Problem to solve:
Give the data again in full. Keep every line the same.

Entries supplied:
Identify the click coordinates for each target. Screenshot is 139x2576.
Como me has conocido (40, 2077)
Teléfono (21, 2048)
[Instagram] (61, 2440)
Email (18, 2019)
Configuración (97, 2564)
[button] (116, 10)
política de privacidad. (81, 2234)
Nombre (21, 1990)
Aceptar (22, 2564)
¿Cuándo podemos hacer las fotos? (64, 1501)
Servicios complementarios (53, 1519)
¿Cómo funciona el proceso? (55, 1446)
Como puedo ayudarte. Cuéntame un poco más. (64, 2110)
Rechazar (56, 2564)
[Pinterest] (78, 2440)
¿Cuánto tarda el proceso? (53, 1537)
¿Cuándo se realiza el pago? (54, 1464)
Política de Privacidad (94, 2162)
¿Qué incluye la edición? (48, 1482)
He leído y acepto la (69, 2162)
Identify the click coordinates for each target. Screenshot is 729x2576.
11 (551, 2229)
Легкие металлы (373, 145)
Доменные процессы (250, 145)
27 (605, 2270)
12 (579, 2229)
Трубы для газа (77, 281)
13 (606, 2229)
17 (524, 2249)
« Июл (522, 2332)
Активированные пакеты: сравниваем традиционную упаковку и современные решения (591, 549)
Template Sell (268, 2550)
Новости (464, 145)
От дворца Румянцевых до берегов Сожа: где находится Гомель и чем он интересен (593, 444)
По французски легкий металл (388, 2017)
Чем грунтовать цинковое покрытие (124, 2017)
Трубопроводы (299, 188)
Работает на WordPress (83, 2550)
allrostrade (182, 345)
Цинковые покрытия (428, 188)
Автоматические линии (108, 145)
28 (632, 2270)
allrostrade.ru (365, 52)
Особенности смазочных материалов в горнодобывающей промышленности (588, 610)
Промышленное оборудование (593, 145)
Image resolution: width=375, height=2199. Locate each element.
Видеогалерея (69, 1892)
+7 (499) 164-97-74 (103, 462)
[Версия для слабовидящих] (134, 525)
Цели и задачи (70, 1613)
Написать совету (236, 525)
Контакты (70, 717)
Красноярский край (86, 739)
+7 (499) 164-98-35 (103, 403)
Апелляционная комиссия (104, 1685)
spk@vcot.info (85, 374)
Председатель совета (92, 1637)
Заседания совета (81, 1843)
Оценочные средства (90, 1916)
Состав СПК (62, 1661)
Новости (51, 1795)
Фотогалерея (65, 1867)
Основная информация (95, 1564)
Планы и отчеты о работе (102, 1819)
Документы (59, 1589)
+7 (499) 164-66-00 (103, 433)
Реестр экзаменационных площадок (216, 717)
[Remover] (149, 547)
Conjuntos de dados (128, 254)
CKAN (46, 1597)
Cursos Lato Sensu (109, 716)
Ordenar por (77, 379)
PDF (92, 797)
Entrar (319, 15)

Response area:
Identify the click coordinates for each target. Screenshot is 139x2576.
Como me has conocido (40, 2077)
Teléfono (21, 2048)
[Instagram] (61, 2440)
Email (18, 2019)
Configuración (97, 2564)
[button] (116, 10)
política de privacidad. (81, 2234)
Nombre (21, 1990)
Aceptar (22, 2564)
¿Cuándo podemos hacer las fotos? (64, 1501)
Servicios complementarios (53, 1519)
¿Cómo funciona el proceso? (55, 1446)
Como puedo ayudarte. Cuéntame un poco más. (64, 2110)
Rechazar (56, 2564)
[Pinterest] (78, 2440)
¿Cuánto tarda el proceso? (53, 1537)
¿Cuándo se realiza el pago? (54, 1464)
Política de Privacidad (94, 2162)
¿Qué incluye la edición? (48, 1482)
He leído y acepto la (69, 2162)
Identify the click coordinates for each target. Screenshot is 729x2576.
11 (551, 2229)
Легкие металлы (373, 145)
Доменные процессы (250, 145)
27 (605, 2270)
12 (579, 2229)
Трубы для газа (77, 281)
13 (606, 2229)
17 (524, 2249)
« Июл (522, 2332)
Активированные пакеты: сравниваем традиционную упаковку и современные решения (591, 549)
Template Sell (268, 2550)
Новости (464, 145)
От дворца Румянцевых до берегов Сожа: где находится Гомель и чем он интересен (593, 444)
По французски легкий металл (388, 2017)
Чем грунтовать цинковое покрытие (124, 2017)
Трубопроводы (299, 188)
Работает на WordPress (83, 2550)
allrostrade (182, 345)
Цинковые покрытия (428, 188)
Автоматические линии (108, 145)
28 (632, 2270)
allrostrade.ru (365, 52)
Особенности смазочных материалов в горнодобывающей промышленности (588, 610)
Промышленное оборудование (593, 145)
Image resolution: width=375, height=2199. Locate each element.
Видеогалерея (69, 1892)
+7 (499) 164-97-74 (103, 462)
[Версия для слабовидящих] (134, 525)
Цели и задачи (70, 1613)
Написать совету (236, 525)
Контакты (70, 717)
Красноярский край (86, 739)
+7 (499) 164-98-35 (103, 403)
Апелляционная комиссия (104, 1685)
spk@vcot.info (85, 374)
Председатель совета (92, 1637)
Заседания совета (81, 1843)
Оценочные средства (90, 1916)
Состав СПК (62, 1661)
Новости (51, 1795)
Фотогалерея (65, 1867)
Основная информация (95, 1564)
Планы и отчеты о работе (102, 1819)
Документы (59, 1589)
+7 (499) 164-66-00 (103, 433)
Реестр экзаменационных площадок (216, 717)
[Remover] (149, 547)
Conjuntos de dados (128, 254)
CKAN (46, 1597)
Cursos Lato Sensu (109, 716)
Ordenar por (77, 379)
PDF (92, 797)
Entrar (319, 15)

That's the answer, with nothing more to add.